EXERCISE OBJECTIVE: Scan the data and please report how many lines include the word "will". Leave out everything but the number.
*** Opening THE DATA ***
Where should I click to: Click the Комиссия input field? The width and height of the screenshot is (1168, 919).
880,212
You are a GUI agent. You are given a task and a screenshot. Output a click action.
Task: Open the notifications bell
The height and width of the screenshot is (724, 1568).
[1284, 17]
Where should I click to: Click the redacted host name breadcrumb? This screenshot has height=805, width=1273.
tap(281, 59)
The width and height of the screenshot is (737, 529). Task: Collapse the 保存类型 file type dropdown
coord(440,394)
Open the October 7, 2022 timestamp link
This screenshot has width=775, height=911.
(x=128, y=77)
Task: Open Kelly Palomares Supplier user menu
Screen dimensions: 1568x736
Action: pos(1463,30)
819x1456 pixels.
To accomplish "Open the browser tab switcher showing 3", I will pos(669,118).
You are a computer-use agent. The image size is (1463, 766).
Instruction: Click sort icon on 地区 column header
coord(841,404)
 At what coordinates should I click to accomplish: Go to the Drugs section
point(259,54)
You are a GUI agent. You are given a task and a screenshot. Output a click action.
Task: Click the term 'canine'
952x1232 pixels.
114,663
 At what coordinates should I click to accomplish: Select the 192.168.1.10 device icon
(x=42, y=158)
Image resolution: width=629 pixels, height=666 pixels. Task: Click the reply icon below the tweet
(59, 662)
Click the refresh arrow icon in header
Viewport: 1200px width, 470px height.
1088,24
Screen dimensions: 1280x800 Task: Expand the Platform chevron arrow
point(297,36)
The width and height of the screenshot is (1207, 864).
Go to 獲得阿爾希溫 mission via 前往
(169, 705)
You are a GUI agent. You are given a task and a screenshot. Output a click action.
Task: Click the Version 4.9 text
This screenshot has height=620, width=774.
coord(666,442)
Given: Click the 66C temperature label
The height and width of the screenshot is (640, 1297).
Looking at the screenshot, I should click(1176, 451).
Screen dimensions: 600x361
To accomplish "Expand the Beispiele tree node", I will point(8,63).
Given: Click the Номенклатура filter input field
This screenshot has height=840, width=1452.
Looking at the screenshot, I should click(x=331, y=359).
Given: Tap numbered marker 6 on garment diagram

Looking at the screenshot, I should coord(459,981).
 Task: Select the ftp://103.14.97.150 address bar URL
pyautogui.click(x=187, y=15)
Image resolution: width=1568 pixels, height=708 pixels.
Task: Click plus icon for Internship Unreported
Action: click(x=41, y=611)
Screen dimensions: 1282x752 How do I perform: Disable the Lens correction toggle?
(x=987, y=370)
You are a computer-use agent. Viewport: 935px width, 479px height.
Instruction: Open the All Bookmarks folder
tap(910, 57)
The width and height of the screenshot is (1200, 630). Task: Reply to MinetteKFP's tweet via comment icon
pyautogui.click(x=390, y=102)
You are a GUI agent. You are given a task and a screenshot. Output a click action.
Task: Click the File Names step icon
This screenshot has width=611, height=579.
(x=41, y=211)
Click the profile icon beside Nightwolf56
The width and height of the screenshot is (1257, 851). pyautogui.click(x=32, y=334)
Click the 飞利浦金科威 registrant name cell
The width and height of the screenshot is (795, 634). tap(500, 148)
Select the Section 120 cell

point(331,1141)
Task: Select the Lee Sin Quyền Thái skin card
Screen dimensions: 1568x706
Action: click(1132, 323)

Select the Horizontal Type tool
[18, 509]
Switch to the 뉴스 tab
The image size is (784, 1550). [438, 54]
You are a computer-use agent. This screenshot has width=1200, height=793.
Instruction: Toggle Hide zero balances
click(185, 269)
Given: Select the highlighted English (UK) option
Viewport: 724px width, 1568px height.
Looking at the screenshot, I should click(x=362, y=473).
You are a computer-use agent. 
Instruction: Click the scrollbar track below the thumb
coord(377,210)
*** Closing THE DATA ***
RESPONSE TO THE EXERCISE: 2